How do the lines below between the ones holding "Instruction: Click the" and "Given: Click Anglo", inclusive, read? Give them again exactly, with no other lines.

* * * *

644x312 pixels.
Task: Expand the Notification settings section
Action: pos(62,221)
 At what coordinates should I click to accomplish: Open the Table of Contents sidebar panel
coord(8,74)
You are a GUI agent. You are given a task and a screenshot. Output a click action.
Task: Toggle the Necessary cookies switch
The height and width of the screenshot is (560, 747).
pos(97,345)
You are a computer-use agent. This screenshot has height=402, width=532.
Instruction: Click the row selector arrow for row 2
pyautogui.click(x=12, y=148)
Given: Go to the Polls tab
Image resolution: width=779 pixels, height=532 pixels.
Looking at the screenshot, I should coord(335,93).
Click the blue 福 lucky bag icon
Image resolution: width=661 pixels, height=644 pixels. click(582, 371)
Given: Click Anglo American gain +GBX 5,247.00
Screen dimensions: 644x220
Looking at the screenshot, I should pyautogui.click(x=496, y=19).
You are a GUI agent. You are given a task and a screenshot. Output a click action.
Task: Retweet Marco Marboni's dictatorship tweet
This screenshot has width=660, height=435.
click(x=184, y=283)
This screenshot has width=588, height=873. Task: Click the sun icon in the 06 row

* * * *

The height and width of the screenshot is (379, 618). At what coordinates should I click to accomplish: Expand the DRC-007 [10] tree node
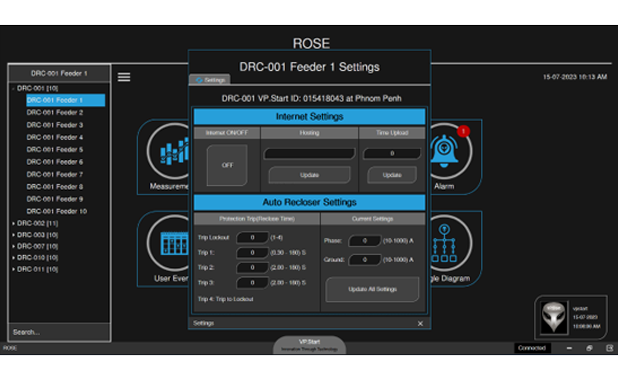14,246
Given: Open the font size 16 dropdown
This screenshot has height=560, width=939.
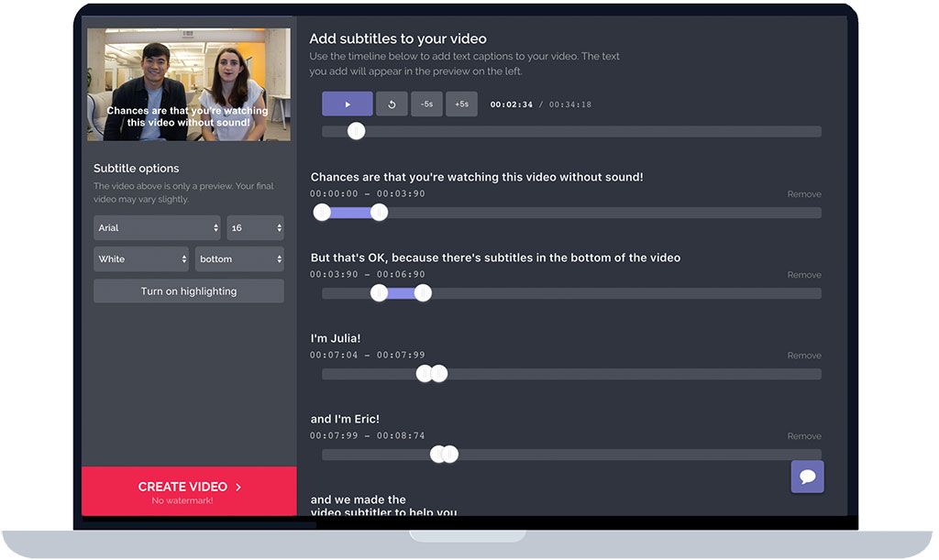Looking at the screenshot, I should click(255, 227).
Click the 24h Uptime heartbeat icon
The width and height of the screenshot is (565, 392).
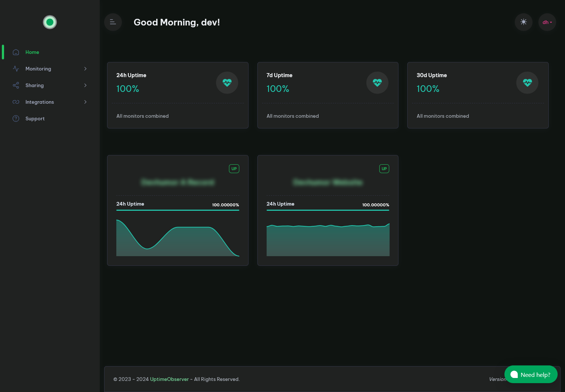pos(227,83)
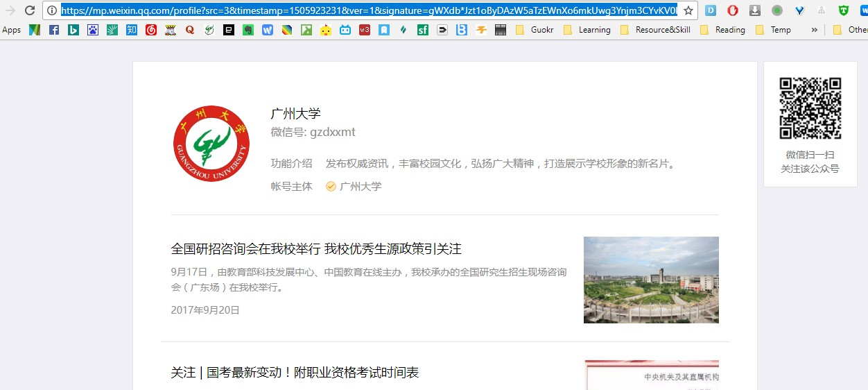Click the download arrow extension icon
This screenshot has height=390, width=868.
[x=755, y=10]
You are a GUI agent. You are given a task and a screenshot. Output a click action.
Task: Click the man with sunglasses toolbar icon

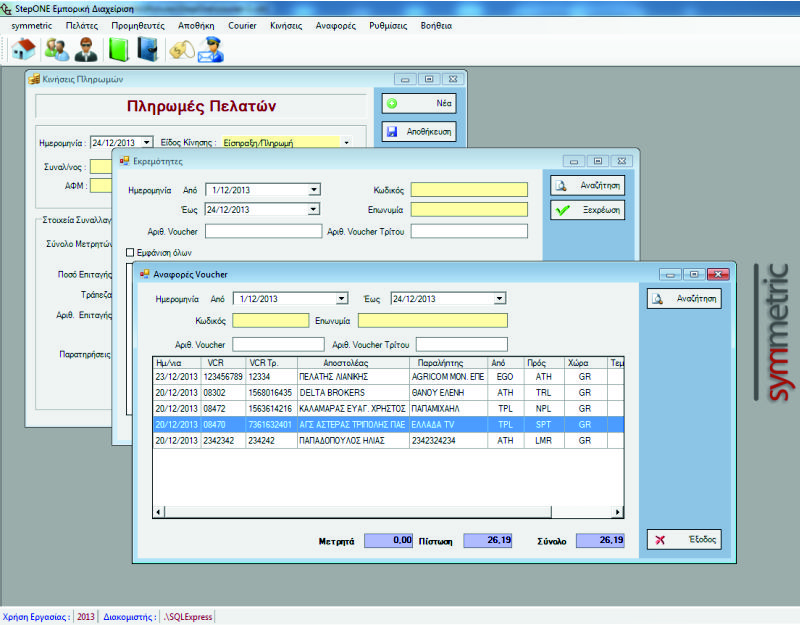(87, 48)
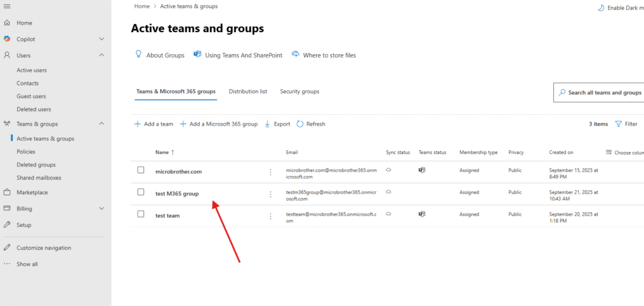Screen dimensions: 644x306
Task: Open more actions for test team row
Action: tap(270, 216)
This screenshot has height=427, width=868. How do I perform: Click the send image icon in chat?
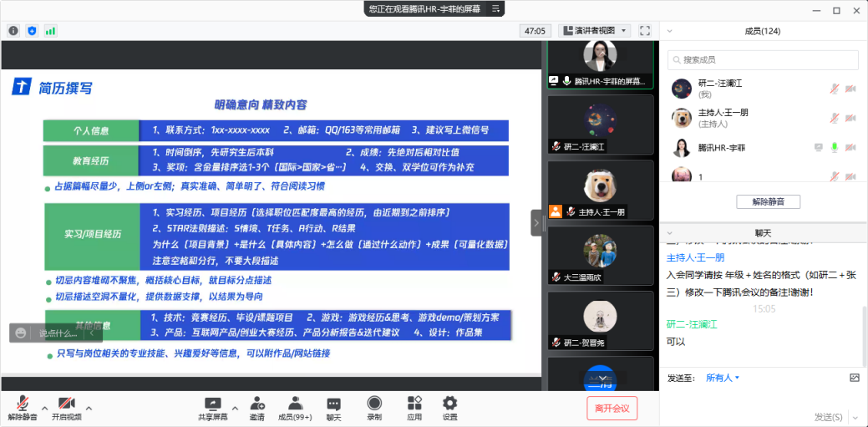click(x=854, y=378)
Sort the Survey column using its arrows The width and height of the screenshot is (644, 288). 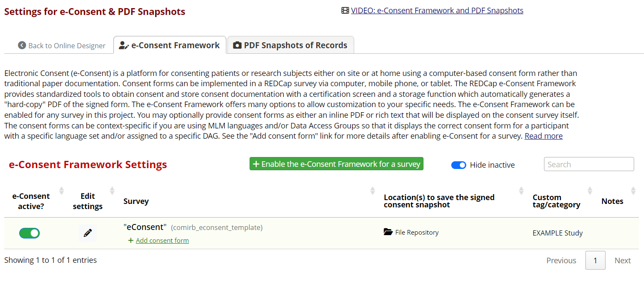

* * * *

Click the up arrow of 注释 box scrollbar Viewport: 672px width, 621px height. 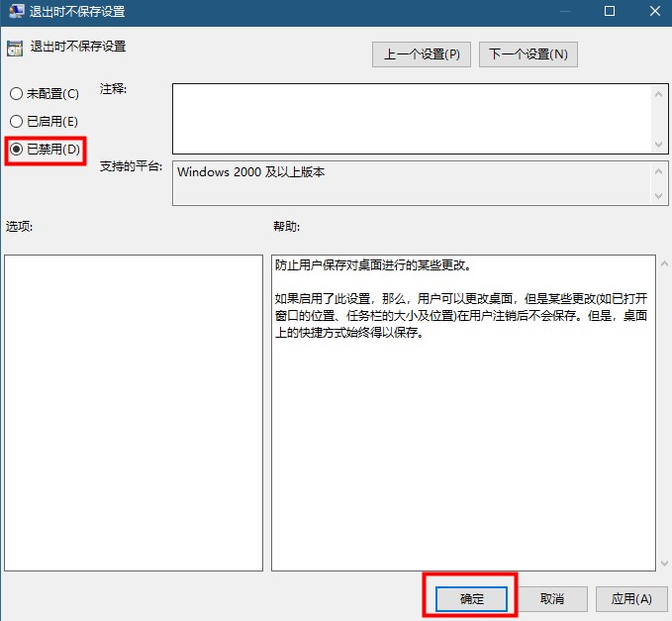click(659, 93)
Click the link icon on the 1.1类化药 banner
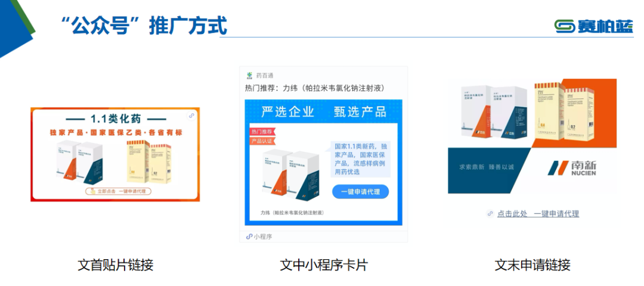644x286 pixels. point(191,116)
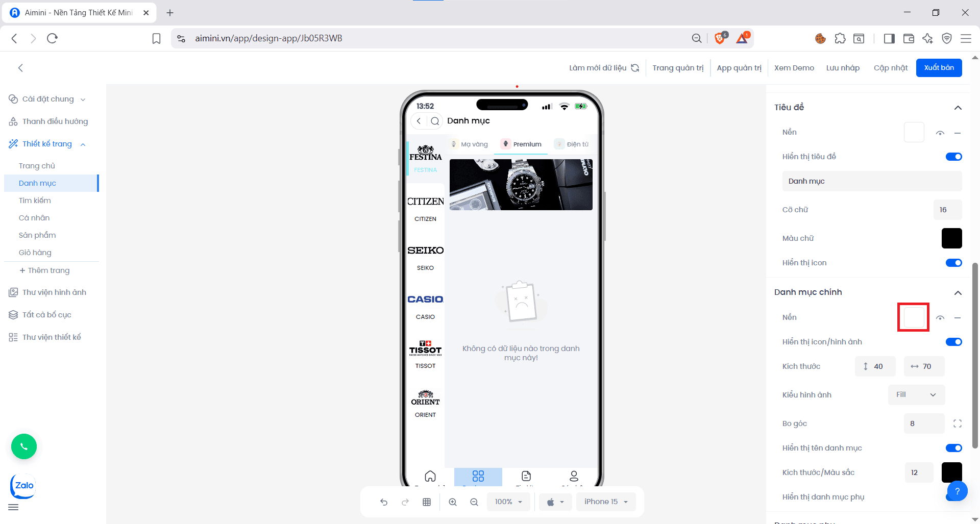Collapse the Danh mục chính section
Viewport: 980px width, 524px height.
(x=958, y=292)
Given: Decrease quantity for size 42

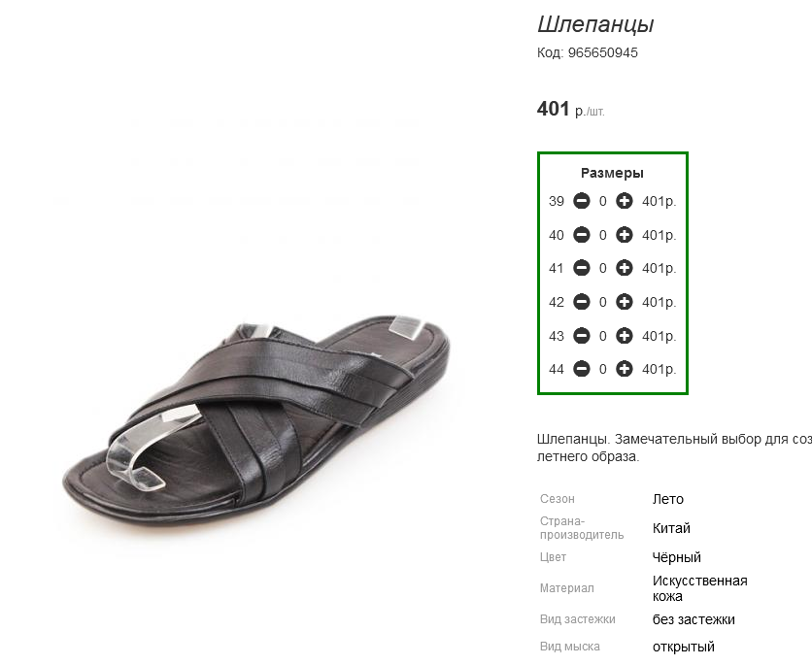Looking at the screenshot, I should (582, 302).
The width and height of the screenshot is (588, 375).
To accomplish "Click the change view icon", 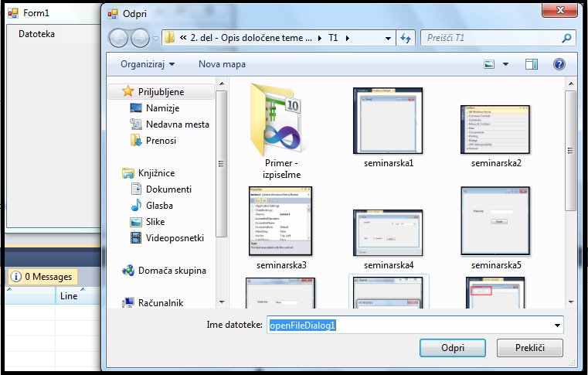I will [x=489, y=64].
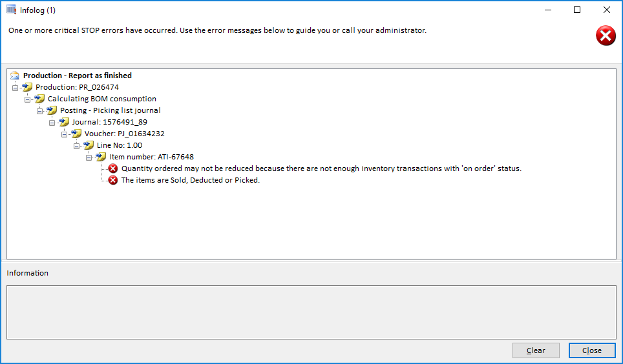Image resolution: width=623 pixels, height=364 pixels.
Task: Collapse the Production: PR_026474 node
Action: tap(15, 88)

* * * *

Worked solution -
Instruction: Click the row selector arrow for row 2
pyautogui.click(x=12, y=148)
Given: Go to the Polls tab
Image resolution: width=779 pixels, height=532 pixels.
Looking at the screenshot, I should coord(335,93).
Click the blue 福 lucky bag icon
Image resolution: width=661 pixels, height=644 pixels. click(582, 371)
Given: Click Anglo American gain +GBX 5,247.00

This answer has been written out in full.